Ah ! Marie-Antoinette par ci, Marie-Antoinette par là… Tout a commencé par une tempête.

Marie-Antoinette d'Autriche, reine de France (1755-1793), en robe à paniers vers 1785 par Elisabeth Louise Vigée-Le Brun (1755-1842). Versailles, châteaux de Versailles et de Trianon

Vous en souvenez-vous ? C’était la tempête du 26 décembre 1999…

Nous avons tous en mémoire le spectacle désolant des arbres déracinés du parc du château de Versailles.

Et ce parc n’a pas été le seul à être durement éprouvé… Une vente aux enchères était organisée en octobre 2000. Il y avait matière à valoriser les plus beaux lots de bois, chargés d’histoire. Marie-Antoinette revenait au goût du jour par les malheurs de son tulipier…
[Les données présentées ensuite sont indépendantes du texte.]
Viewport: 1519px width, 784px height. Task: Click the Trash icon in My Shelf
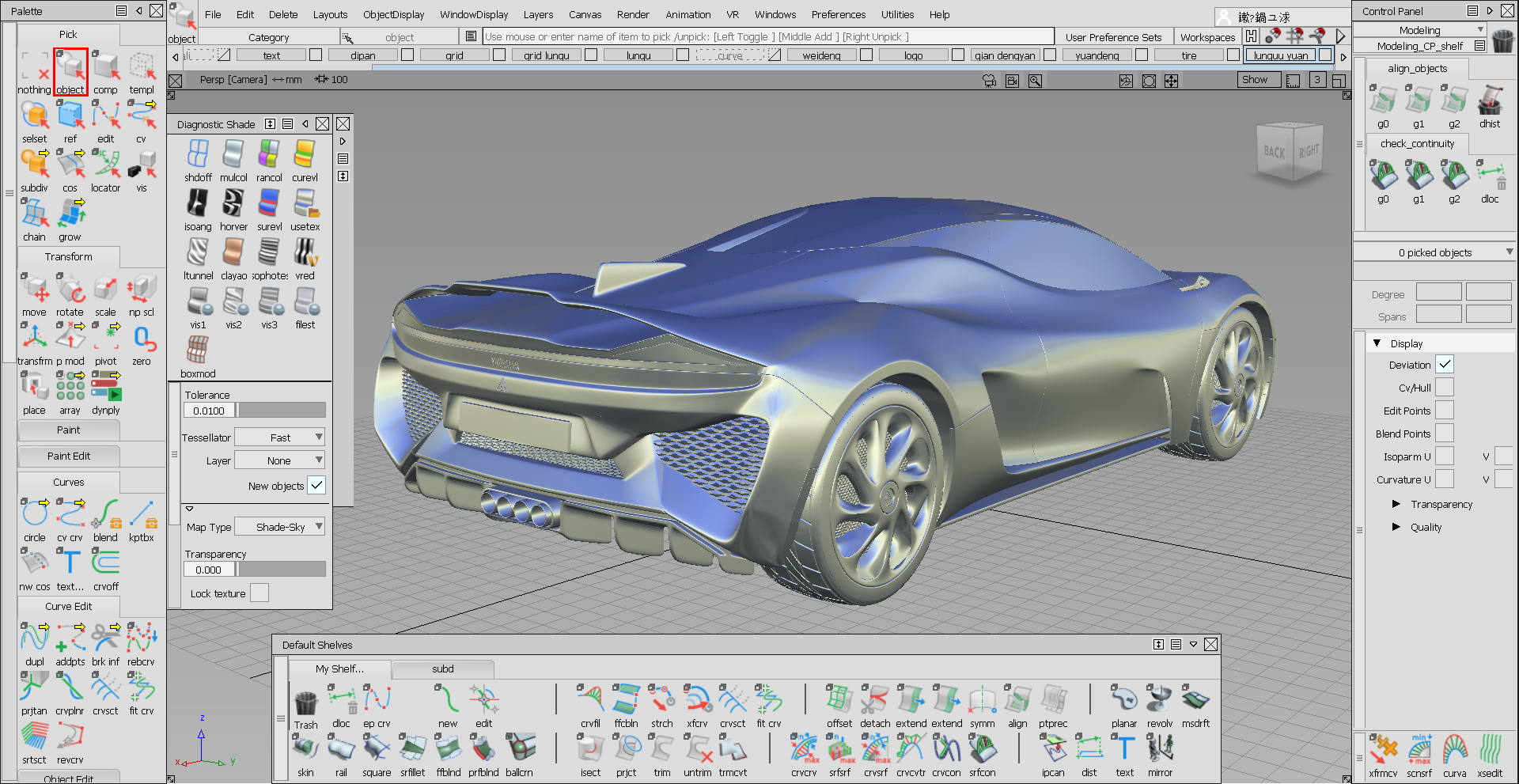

Guy Vialis ne laissait pas passer l’aubaine. Il achetait plusieurs lots de bois et de souches pour 150 000 Francs.

Guy Vialis et le tulipier de la Reine

La colère du ciel avait été bien bonne avec le tulipier de la reine. Il échappait aux euros… Mais la nature a grande horreur du vide, et ce n’est pas répréhensible.

 

Très vite, les « vestiges » de ce qui fut le « royal » tulipier découvrirent Sauveterre-de-Rouergue, où Guy Vialis était installé depuis 1998.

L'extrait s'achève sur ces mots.